Что я, мой сын, склоняюсь пред тобой,
Покорена навеки безупречной
Духовной и тончайшей красотой.
Но не стану отвлекаться, а продолжу свои занятия. Я стал думать о своем отце, которого нет на свете уже пять лет и, зная, что матушка любит этого итальянца, я благословил ее на этот странный брак.
Постепенно я стал возвращаться к работе, но по-прежнему не писалось, и тогда я собрал с книжных полок все, что может мне пригодиться для статьи, и задумался над стопками и фолиантами книг, которые теперь легли на мой письменный стол. Это были книги воспоминаний окружения Гумилёва.
Я не могу сказать, что все эти люди были мне интересны и приятны.
Его первая жена, Ахматова, поэт, но совершенно чужой мне по духу.
Закончилась она в двадцать первом году, это, по-моему, последний год, когда ей удавались хорошие стихи, а потом как будто сам сатана стер с нее талант, но она продолжала существовать как экстравагантная дама литературы начала века и просуществовала до шестьдесят четвертого лишь физически, питаясь славой двадцатых.
Я не успел с ней встретиться, хотя дом наш был литературным, ибо мой батюшка так же, как многие наши пращуры, грешил сочинительством, но должен сказать так же, что не раз и не два посещала меня шальная мысль, свидетельствующая что трансформатором стихов для Ахматовой был все-таки Гумилёв, и когда его не оказалось рядом с ней, она забросила это, в общем-то дамское для нее занятие.
Надо, конечно, отдать должное Ахматовой: путешествуя по Волге со своей подружкой Одоевцевой, которая в начале века тоже состояла в поэтическом семинаре Гумилёва, чем несказанно гордилась, они обе написали в соавторстве довольно сносную и патриотическую поэму о России. Но поскольку им обеим не хватало присущего только ему божьего дара, то поэма не состоялась во времени и сегодня никому не нужна, а может привлечь своей новизной и ритмами лишь чиновников из управленческих ведомств волжских городов, потому что в ней зарифмованы их имена.
На этом, если мне не изменяет память. Божий дар поэтический этих двух окололитературных дам заканчивается.
Все, что я сейчас говорю, вы можете воспринимать как фрондерство, но мне трудно спорить с самим собой, тем паче, что один из спорящих всегда сильнее другого, и, как правило, истинно сильный позволяет себя положить на лопатки слабому, если он, конечно, действительно силен.
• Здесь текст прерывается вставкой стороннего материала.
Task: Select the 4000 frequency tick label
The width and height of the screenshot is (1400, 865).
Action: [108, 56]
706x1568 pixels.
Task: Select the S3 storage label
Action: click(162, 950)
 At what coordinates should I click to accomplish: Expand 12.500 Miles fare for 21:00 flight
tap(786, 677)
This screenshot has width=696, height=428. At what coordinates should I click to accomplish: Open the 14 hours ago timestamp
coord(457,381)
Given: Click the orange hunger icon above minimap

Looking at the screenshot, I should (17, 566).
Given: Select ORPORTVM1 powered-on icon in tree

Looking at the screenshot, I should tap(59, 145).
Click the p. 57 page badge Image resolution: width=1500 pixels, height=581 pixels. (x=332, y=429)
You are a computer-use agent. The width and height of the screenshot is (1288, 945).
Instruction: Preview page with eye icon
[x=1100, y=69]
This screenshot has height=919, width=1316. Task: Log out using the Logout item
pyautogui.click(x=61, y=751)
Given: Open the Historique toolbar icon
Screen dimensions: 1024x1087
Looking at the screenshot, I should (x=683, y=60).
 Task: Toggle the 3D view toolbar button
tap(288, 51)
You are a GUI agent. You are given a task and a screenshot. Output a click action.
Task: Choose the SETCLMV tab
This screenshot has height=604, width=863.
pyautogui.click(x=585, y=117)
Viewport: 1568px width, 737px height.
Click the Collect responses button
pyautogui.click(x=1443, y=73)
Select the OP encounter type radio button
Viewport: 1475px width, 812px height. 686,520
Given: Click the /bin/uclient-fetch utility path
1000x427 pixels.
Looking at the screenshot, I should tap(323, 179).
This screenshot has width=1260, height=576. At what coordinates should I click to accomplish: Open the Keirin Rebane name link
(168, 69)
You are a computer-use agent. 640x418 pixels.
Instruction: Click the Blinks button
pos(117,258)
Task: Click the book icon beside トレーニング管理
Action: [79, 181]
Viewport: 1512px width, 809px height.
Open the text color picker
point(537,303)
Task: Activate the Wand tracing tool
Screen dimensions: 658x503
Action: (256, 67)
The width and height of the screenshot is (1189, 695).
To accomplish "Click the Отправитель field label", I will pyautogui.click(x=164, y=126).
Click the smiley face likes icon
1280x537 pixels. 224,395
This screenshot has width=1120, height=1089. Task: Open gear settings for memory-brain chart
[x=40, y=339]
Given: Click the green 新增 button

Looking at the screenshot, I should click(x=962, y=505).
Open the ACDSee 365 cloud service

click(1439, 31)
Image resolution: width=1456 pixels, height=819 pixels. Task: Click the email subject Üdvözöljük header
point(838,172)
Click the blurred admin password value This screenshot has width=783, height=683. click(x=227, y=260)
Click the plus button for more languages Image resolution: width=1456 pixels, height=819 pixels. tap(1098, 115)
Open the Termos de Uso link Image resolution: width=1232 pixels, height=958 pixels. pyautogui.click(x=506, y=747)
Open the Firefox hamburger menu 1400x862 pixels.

Мой отец дружил с Ахматовой, и уже за одно это я не позволю себе произнести никакой хулы в адрес этой весьма своеобразной дамы.
Что касается Одоевцевой, то, убоявшись большевизма, она в свое время уверенно подалась в эмиграцию, потом столь же уверенно возвратилась в Россию, потом ей показалось жительство в Париже более интересным, и в итоге она вошла в историю русской литературы как Одоевцева-путешественница, так и не выбравшая для себя того цельного, что дает право называться русским поэтом.
Батюшку моего вы, может быть, знаете по книгам, им написанным, но я позволю себе не говорить о них, а скажу немножко о его труде, посвященном творчеству Гумилёва, который Гумилёв читал, и, конечно, деланно раздражался и даже гневался на батюшку за то, что тот взялся описывать его жизнь. Но сердцу не прикажешь, отец сделал это искренне, к тому же Гумилёва убедить было просто, что не только его строки, но и его жизнь может быть интересна для потомков. Гумилёв ворчал от доброты, и я не знаю более нравственного человека, чем он.
Все, что я пытаюсь написать, я диктую сперва на диктофон, потому что набрать на компьютере текст весьма несложно, но мне хочется войти в особые ритмы, чтобы сделать сегодняшнюю статью действительно приближенной к той памяти поэта, которую он заслуживает.
И вот теперь, когда я наконец немножко разболтался, настроился на определенную волну, ввел себя в ту тональность, в которой я могу написать в жанре мной нелюбимом, я быстренько достал свой старенький компьютер, и через три часа на дискете уже была статья, которую я вставил в прорезь стайера, а через десять минут ее уже на экране монитора читал редактор. В ночном компьютерном номере она появится.